En outre, l’étude de l’enfance ren­ferme un réel inté­rêt de curio­si­té psy­cho­lo­gique, et pro­jette, sur l’étude de l’homme, encore si obs­cure, de vives clar­tés. « L’enfant, à sa manière, nous raconte l’histoire morale de l’humanité. Les phases suc­ces­sives de sa vie men­tale sont comme le bref résu­mé des étapes les plus impor­tantes par­cou­rues par l’espèce dans sa marche en avant. » Com­ment ne pas se pen­cher avec inté­rêt sur le petit être qui repro­duit, en rac­cour­ci l’histoire des siècles vécus jadis par ses mil­lions d’ancêtres, depuis la cel­lule ani­male jusqu’à l’homme moderne ? L’observation de l’enfance a ce charme par­ti­cu­lier qui s’attache aux com­men­ce­ments de toutes choses, et spé­cia­le­ment à l’aurore de la vie, aux pre­mières mani­fes­ta­tions de celui que le poète appelle « une frêle espé­rance d’âme ». Aus­si la des­crip­tion de la vie enfan­tine tient-elle une place impor­tante dans la lit­té­ra­ture moderne. Les Confes­sions, les Mémoires, les « Jour­naux intimes », les Sou­ve­nirs d’enfance ou de jeu­nesse, sont autant de tré­sors où l’on découvre, déli­cieuse et naïve comme celle du Petit Pierre, ondoyante et diverse par­fois comme celle de l’homme, l’âme toute neuve de l’enfant.

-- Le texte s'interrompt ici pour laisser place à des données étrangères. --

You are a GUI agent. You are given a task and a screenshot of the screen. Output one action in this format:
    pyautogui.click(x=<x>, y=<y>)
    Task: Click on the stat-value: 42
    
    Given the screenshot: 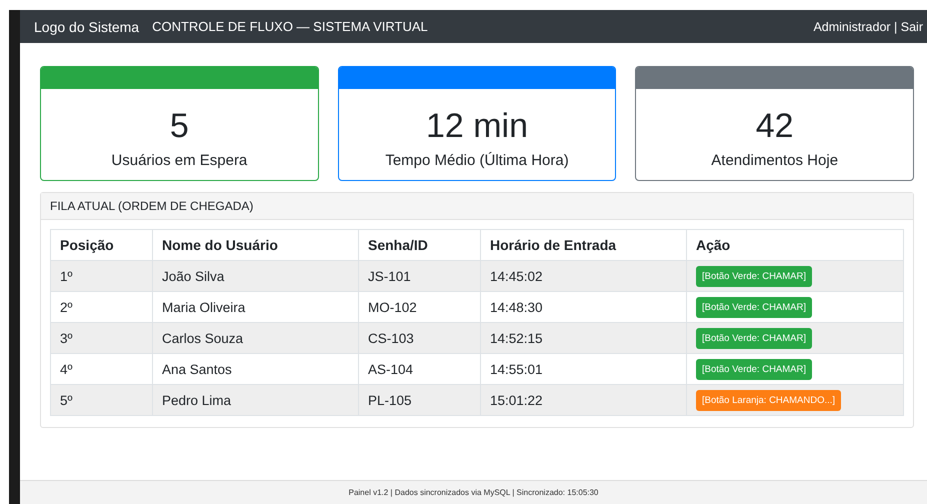 What is the action you would take?
    pyautogui.click(x=775, y=126)
     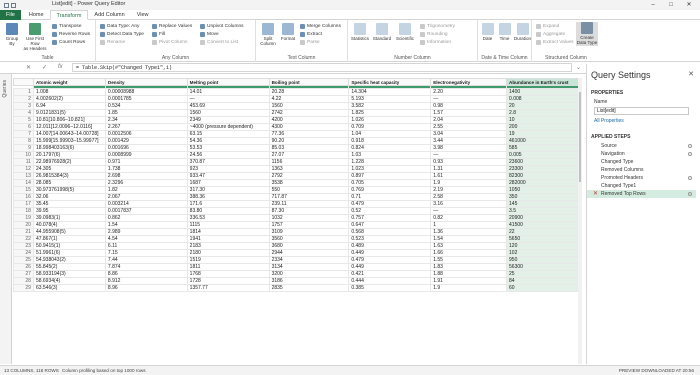 I want to click on table-cell: 1.66, so click(x=469, y=253).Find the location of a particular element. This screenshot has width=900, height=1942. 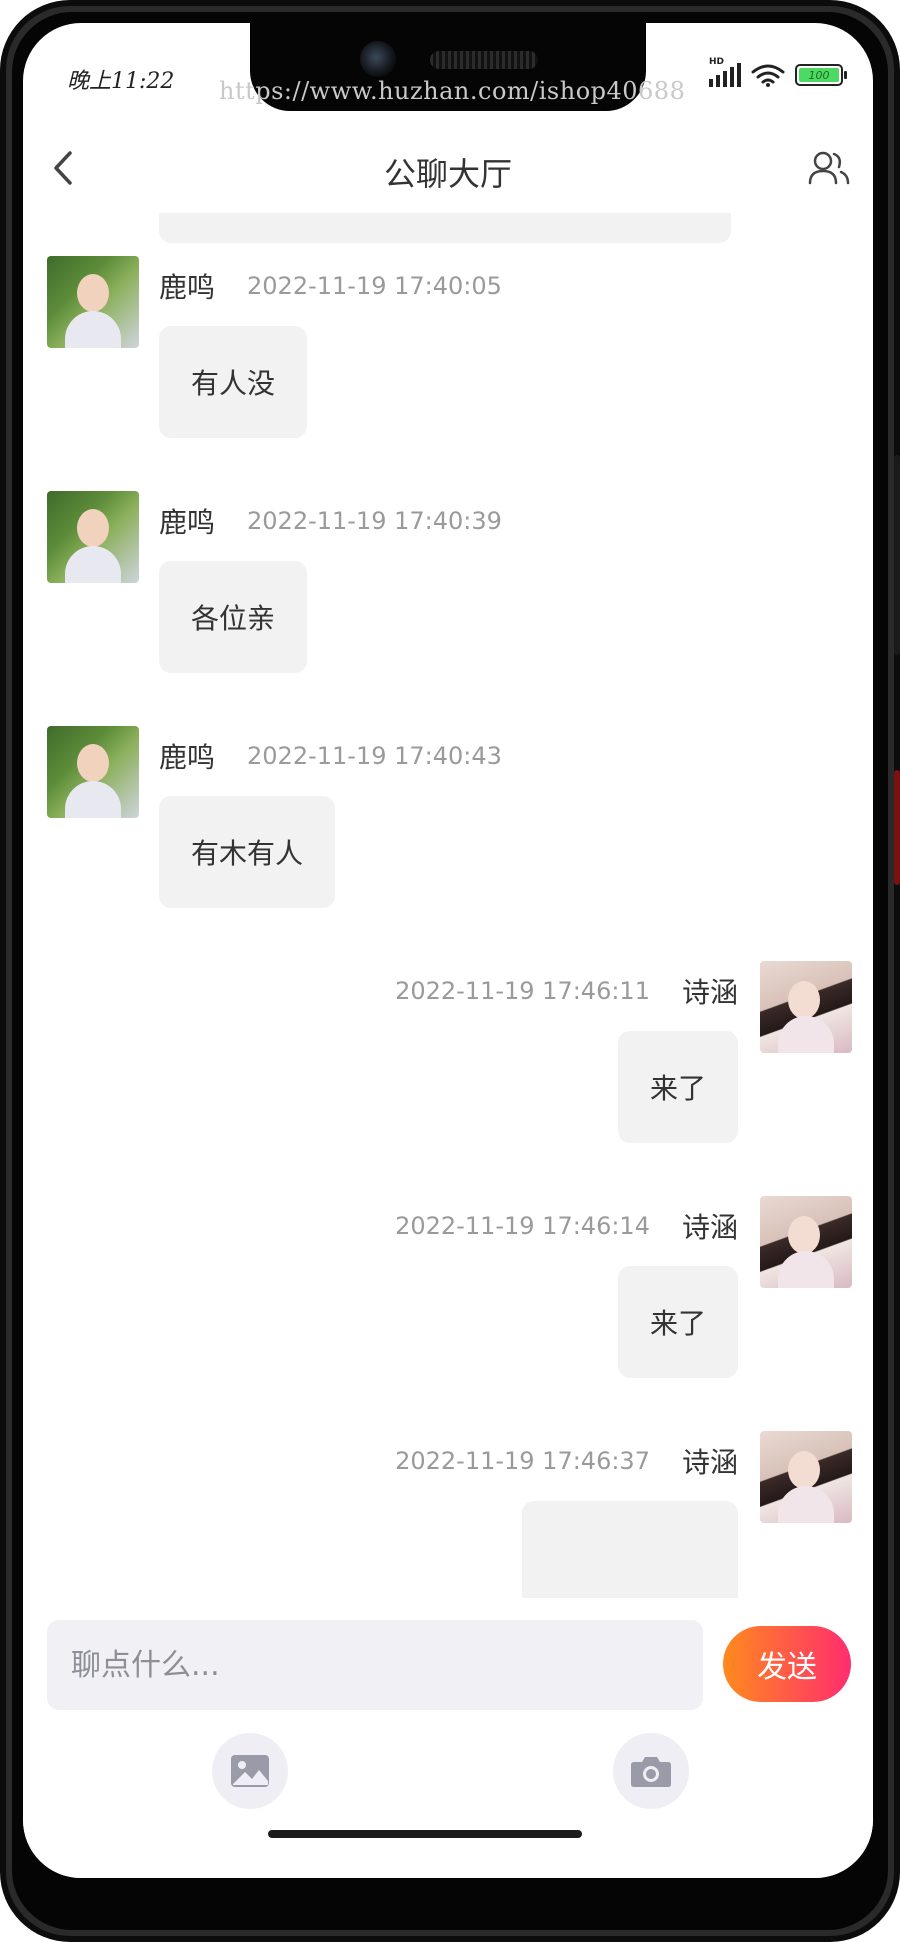

message-input is located at coordinates (375, 1665).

Tou­te­fois, les auto­bio­gra­phies elles-mêmes ne nous ren­seignent pas exac­te­ment sur l’âme enfan­tine. Elles nous racontent les confi­dences d’hommes illustres, tou­jours un peu excep­tion­nels, recueillies grâce à la mémoire, et sou­vent idéa­li­sées ; Renan lui-même l’écrit : « ce qu’on dit de soi est tou­jours poé­sie. » Il est donc extrê­me­ment dif­fi­cile d’étudier l’enfance. Les petits ne savent eux-mêmes ni s’analyser, ni expri­mer ce qu’ils sentent, et l’observateur doit faire appel, dans ses recherches, à son intui­tion plu­tôt qu’à son rai­son­ne­ment. L’enfant pos­sède son ori­gi­na­li­té propre, et sa pen­sée, loin de la nôtre suit son propre sen­tier, ou, comme le dit Rus­kin « son propre che­min, un che­min oublié par ceux qui ont lais­sé l’enfance der­rière eux. » Il faut, pour com­prendre les enfants, d’abord les aimer beau­coup, suivre avec tout son cœur les pre­mières pen­sées, les pre­miers sen­ti­ments de leur âme. Une ima­gi­na­tion ardente, unie à la mémoire de ses sou­ve­nirs per­son­nels, une sym­pa­thie affec­tueuse et une patience minu­tieuse, ces qua­li­tés se ren­contrent sur­tout chez la femme, pre­mière édu­ca­trice de l’enfant. Elle garde dans son cœur un coin de ver­dure et de jeu­nesse, une sen­si­bi­li­té fraîche, un peu sem­blable à celle de l’enfant, et qui lui per­met de le péné­trer mieux que per­sonne. Elle sait, par son intui­tion mer­veilleuse, devi­ner et com­prendre ses pen­sées, ses dési­rs, et rendre plus douces encore ces heures sou­riantes de la vie, au sou­ve­nir des­quelles la plume du poète a tra­cé ces vers gra­cieux et symboliques :

On dirait que la vie, avec un soin charmant
Essaie à ce jésus toutes les auréoles
Se pré­pa­rant ain­si, par les caresses molles,
Les roses, les bai­sers, le rire frais et prompt
À lui mettre plus tard les épines au front.